Most strings in an app are probably ASCII. Even if the app is localized into a non-ASCII language, strings are used for far more than just displaying UI. They're used for URL components, file extensions, object keys, property list values, and much more. The UTF-8
encoding is an ASCII-compatible encoding that encodes each ASCII character as a single byte, while using up to four bytes for other Unicode code points. We can fit seven bytes in the 60
bits allotted to us, with 4
bits left over to use as a length. This allows our tagged strings to hold seven ASCII characters, or somewhat fewer non-ASCII characters, depending on exactly what they are.
If we're optimizing for ASCII, we might as well drop full Unicode support altogether. Strings containing non-ASCII characters can use real objects, after all. ASCII is a seven-bit encoding, so what if we allot only 7
bits per character? That lets us store up to eight ASCII characters in the 60
bits available, plus 4
bits left over for the length. This is starting to sound useful. There are probably a lot of strings in an app which are pure ASCII and contain eight characters or fewer.

^^^^

Problem set -
1. From the tagged strings passage, extract the text from "If we're optimizing" to "characters or fewer.".
2. According to the tagged strings passage, how many bytes can UTF-8 use for Unicode code points other than ASCII characters?
3. Translate this sentence from the tagged strings passage into Spanish: "Strings containing non-ASCII characters can use real objects, after all."
The data that comes next is separate material and is not part of the tagged strings passage.

[Saved entries]
^^^^

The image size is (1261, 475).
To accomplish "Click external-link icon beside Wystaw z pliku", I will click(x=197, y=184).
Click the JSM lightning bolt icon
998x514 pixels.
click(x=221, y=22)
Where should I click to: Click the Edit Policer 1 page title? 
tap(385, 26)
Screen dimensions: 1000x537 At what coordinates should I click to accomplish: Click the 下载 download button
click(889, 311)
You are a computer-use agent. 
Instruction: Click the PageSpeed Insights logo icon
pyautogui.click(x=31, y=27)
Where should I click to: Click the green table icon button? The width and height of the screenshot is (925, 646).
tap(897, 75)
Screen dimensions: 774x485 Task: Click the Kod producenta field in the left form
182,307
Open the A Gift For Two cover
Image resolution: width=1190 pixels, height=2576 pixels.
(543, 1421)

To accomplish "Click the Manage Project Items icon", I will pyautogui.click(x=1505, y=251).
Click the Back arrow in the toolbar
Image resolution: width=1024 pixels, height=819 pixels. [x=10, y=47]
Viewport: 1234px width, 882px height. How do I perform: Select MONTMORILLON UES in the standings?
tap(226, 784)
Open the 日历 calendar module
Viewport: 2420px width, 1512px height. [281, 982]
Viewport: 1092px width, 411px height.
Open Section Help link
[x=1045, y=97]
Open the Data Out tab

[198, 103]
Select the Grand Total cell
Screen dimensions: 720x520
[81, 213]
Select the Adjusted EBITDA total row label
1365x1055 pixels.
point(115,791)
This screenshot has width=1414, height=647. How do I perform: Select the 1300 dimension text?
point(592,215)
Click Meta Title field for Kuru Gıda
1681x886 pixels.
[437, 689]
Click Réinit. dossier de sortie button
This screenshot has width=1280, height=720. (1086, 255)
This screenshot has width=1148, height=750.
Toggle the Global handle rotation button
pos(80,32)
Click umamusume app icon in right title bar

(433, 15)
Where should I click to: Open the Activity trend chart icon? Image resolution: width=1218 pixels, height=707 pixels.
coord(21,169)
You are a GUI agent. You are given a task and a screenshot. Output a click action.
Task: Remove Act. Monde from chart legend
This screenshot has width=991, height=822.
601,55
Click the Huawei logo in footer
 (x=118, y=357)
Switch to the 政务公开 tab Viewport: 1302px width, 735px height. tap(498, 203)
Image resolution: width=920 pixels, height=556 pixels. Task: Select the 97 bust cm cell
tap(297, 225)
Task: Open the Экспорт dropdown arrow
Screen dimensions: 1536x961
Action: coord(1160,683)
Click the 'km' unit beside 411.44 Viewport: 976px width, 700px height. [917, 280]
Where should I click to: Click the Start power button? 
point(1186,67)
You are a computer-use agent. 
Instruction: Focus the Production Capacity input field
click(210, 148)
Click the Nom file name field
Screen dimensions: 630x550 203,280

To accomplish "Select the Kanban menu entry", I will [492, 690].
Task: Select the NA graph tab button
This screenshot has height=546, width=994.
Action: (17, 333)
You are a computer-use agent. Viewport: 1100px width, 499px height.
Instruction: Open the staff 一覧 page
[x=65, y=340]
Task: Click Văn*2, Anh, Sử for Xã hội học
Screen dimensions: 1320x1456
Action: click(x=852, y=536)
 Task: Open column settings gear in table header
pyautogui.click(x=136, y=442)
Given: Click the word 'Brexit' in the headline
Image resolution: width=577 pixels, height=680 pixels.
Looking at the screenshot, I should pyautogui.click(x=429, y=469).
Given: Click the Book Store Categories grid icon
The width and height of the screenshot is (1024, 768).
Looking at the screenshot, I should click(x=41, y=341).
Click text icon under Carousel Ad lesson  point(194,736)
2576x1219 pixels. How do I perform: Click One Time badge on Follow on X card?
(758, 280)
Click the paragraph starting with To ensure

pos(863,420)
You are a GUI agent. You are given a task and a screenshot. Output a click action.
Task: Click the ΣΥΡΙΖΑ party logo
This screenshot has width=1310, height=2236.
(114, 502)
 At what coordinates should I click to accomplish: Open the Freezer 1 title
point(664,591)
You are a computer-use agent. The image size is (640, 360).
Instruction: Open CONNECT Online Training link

^^^^

Answers given -
1.
If we're optimizing for ASCII, we might as well drop full Unicode support altogether. Strings containing non-ASCII characters can use real objects, after all. ASCII is a seven-bit encoding, so what if we allot only 7
bits per character? That lets us store up to eight ASCII characters in the 60
bits available, plus 4
bits left over for the length. This is starting to sound useful. There are probably a lot of strings in an app which are pure ASCII and contain eight characters or fewer.

2. Up to four bytes.

3. Después de todo, las cadenas que contienen caracteres no ASCII pueden usar objetos reales.